Fare tanto con poco, anzi pochissimo (anzi, il minimo)

1.

Mentre scrivi sei solo, ma sulla pagina siete sempre in due – tu e il tuo lettore. Chi lavora di più? Chi si sbatte? La proporzione varia da paragrafo a paragrafo, perfino da una frase all’altra. Il punto è come e se questa fatica viene distribuita. Vediamo un esempio di come far lavorare chi legge. Da Una specie di solitudine di John Cheever:

E così domani vado a Boston a seppellire mio fratello.

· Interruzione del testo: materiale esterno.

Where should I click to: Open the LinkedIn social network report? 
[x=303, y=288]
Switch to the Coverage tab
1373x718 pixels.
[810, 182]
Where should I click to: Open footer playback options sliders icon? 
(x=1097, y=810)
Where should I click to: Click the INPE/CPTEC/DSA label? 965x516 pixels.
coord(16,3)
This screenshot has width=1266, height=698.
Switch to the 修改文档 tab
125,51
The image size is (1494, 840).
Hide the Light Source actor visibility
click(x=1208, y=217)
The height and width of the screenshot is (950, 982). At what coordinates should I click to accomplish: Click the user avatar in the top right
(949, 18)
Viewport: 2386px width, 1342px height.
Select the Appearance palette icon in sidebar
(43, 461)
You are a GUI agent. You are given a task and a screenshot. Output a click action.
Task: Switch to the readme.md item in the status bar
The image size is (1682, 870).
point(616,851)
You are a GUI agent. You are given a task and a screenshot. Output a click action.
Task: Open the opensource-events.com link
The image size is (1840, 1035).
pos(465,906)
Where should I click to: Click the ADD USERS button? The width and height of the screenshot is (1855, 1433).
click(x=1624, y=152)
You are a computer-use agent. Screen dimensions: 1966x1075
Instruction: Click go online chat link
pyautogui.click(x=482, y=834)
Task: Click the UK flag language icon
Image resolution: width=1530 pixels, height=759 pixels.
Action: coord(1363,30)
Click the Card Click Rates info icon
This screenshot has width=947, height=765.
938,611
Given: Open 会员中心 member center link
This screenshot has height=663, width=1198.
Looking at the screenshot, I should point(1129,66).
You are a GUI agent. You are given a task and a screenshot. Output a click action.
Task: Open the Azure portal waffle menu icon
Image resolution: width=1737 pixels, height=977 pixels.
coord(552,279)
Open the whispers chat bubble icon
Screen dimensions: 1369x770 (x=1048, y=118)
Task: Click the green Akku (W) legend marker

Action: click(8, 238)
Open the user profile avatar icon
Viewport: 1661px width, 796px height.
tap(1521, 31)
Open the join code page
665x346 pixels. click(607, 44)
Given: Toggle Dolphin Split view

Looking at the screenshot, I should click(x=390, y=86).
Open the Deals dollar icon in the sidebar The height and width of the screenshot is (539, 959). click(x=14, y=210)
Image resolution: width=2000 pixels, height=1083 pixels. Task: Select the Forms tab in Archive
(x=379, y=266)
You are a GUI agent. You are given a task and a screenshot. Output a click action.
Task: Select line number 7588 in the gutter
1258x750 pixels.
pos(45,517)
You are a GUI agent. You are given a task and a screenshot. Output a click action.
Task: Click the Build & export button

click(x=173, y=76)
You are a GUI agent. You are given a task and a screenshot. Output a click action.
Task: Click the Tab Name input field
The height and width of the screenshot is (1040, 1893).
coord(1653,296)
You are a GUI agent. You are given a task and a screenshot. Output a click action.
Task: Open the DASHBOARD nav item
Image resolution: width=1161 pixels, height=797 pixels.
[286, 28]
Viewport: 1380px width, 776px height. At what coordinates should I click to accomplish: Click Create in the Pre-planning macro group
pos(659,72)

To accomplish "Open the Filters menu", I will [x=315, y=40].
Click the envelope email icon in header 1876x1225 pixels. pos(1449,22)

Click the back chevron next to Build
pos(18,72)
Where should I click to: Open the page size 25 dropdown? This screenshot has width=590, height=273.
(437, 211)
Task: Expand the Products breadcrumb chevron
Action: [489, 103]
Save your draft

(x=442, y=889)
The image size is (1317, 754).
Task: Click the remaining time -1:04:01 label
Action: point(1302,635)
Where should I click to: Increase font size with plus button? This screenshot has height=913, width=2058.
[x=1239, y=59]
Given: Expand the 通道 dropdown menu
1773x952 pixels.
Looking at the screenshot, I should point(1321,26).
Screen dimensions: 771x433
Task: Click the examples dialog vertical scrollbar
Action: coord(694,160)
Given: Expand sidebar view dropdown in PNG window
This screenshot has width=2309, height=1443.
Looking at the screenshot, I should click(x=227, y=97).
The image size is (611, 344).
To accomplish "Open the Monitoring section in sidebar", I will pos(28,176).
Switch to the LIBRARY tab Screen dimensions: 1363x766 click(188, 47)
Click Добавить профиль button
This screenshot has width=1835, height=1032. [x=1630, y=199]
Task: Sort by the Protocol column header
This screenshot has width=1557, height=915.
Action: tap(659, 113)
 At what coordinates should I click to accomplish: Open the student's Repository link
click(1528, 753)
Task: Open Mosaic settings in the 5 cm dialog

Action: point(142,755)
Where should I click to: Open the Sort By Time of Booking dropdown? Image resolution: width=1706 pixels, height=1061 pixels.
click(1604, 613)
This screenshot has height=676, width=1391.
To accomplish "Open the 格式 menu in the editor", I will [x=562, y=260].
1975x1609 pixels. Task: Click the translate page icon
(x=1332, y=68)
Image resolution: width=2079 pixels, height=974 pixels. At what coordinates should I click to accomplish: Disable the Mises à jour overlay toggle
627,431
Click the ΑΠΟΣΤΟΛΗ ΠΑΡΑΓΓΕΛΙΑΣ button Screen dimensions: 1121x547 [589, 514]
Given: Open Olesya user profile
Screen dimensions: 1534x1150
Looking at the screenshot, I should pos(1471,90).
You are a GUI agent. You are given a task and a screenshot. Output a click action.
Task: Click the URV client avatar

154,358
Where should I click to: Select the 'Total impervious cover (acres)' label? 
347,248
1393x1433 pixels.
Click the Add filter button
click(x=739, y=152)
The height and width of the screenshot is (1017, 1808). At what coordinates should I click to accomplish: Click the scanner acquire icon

La situazione narrativa è perfino elementare: c’è un personaggio che il giorno dopo deve cambiare città per presentarsi al funerale del fratello. Potremmo riscriverla da qualsiasi verso (ero distrutto, l’indomani col primo volo sarei dovuto partire…), da una prospettiva a piacere (John non andava a Boston… da quanto? pensò. E adesso…). Cheever sceglie una specie di grado zero. Rileggiamo la frase: non c’è un termine del lessico sentimentale, nemmeno uno. E non importa che si tratti di un diario, la frase è potente: ci senti subito la rassegnazione, o anche la stanchezza (E così), ci senti una certa ansia affidata a quel domani, e poi un dolore sordo, la bianca apnea del lutto. Il nome della città rende la situazione immediatamente, tragicamente reale. L’assenza di vocabolario emozionale rafforza quel verbo, seppellire, ne mette in risalto il sapore definitivo. Tutta la frase è un palcoscenico allestito per seppellire. Ma come riesce Cheever a infondermi questo senso di apnea luttuosa senza nominare nessuno dei termini-chiave che uno scrittore mediocre si affretterebbe a usare? La risposta è: facendo lavorare me. Sono io che colgo la rassegnazione e la stanchezza dentro il così, e sono sempre io a recepire la frase come una discesa senza ossigeno. Cheever qui opera il minimo indispensabile, si fida di me che leggo, lascia a me quasi tutto il lavoro. Il rigo si distende placido, eppure senti una sottrazione – come se la frase cancellasse qualcos’altro, qualcosa che Cheever non si è nemmeno dato la briga di far apparire.

Si chiama gioco di prestigio, e naturalmente non si può fare sempre così. Una buona scrittura è senz’altro il risultato di un’accorta valutazione delle forze in campo: qui faccio lavorare di più il lettore, qui devo lavorare più io. È un cruccio letterario antico. Oggi non siamo messi troppo bene. Proliferano scrittori autarchici che sulla pagina ti sbattono in un angolo, creano narratori dittatoriali che devono dirti tutto loro, non ti lasciano mai il giusto spazio di manovra. Per fare cosa? Be’, schierarti, per esempio. Per decidere da te come giudicare i fatti che vedi svolgersi sulla pagina. Sono scrittori che vogliono intestarsi la totalità del lavoro. Nel migliore dei casi una scrittura autarchica produce didascalia a fiotti. Nel peggiore, è una forma di censura. Il che ci porta al punto due.